Seen in such a way, functional aspects of Java are not new. Supplying a function as parameter is commonplace in Java, perhaps most notably as event driven callbacks for asynchronous interfaces. The callback idiom is a very simple type of operation on functions since the function itself is never altered - it is just kept as a reference until the time comes to call it.
Runnable callback = new Runnable() {
@Override
public void run() {
System.out.println("ping");
}
};
// Some other time, in a context far, far away...
callback.run();
The concept of higher order functions entails not only that functions can be referred to and invoked within the framework of the language itself, but also that functions are treated as other data on which other functions can operate.
The Bliss of Meta Functions
IntStream.iterate(0, i -> i + 1)
.map(n -> n*2)
.filter(n -> n % 10 != 0)
.limit(10)
.forEachOrdered(System.out::println);
A reader used to for example unix pipes would perhaps interpret this algorithm as a source of data creating an unbounded sequence of integers on line 1, doubling each number on line 2, removing the numbers evenly divisible by 10 on line 3 and then on line 4 throwing away all numbers except for the first 10 before printing them when reaching line 5. Actually quite far from what will happen when the code is executed, this is in a sense a very useful intuition.
Interpreting this example as a stream of data being manipulated from top to bottom by each operation yields a correct understanding of the resulting output while creating minimal cognitive encumbrance on the reader. It makes it possible for a reader and even the designer of the code to correctly understand the meaning of the code in terms of output without really thinking about how the expression actually will be evaluated.
What actually does happen in lines 1 through 4 is that a function is created and modified.

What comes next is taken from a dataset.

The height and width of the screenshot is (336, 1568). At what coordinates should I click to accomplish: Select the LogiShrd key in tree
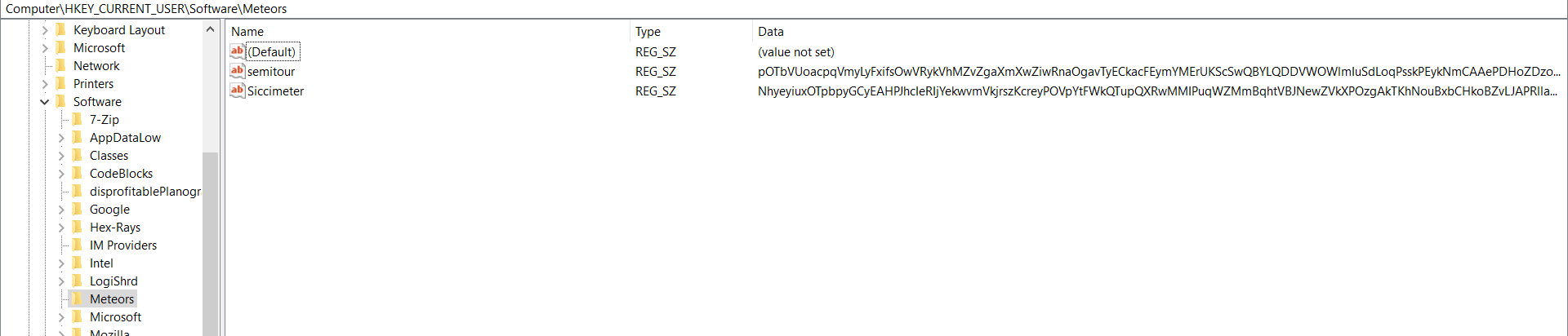114,281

No integers are created, let alone filtered or mapped, until we reach line 5. That last line is a terminating operation of the stream entailing that it operates on all aspects of the stream, including both the source of data and the operations to finally return the result. Having access to the information about the entire operation and the source, the terminator of the stream can deliver the result without performing unnecessary operations on items what will be discarded by the limit operation.

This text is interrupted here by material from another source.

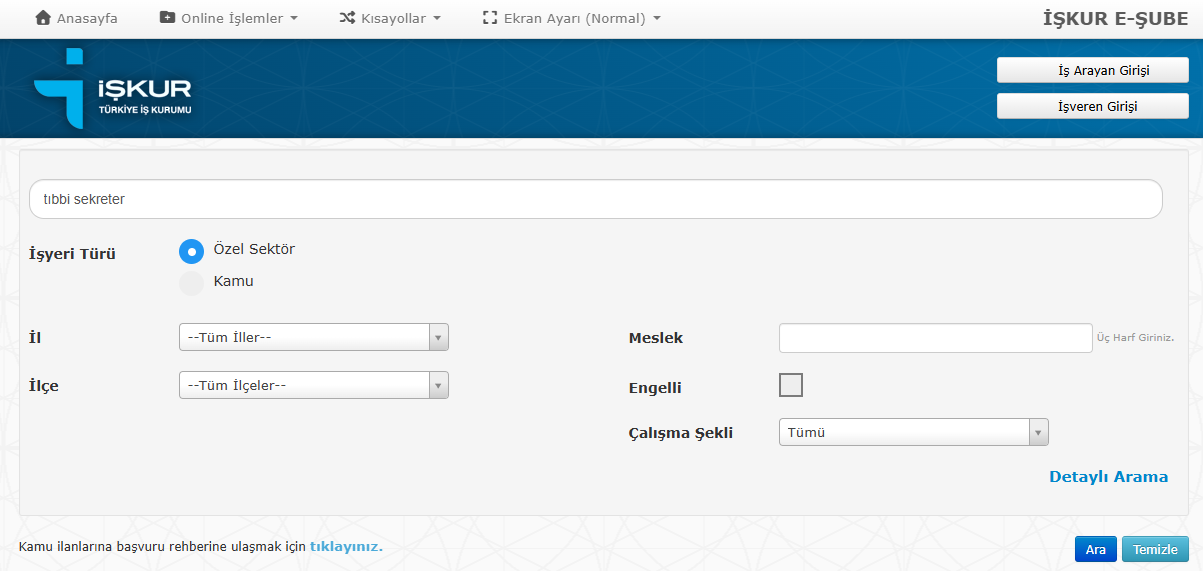Open the Online İşlemler menu

tap(229, 18)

This lazy evaluation is possible since the program describes the requested operations rather than actually executing them. What at first may seem like a simple sequence of function invocations on a sequence of integers is actually a creation of a function that is passed to another function.
By using higher order functions we decouple the declarative description of the function from the imperative interpretation. The program simply describes what is computed while leveraging previous work invested in the design of the used stream components which determine how the computation will take place.
Functions operating on other functions allows blissful ignorance of (and therefore also decoupling from) execution details.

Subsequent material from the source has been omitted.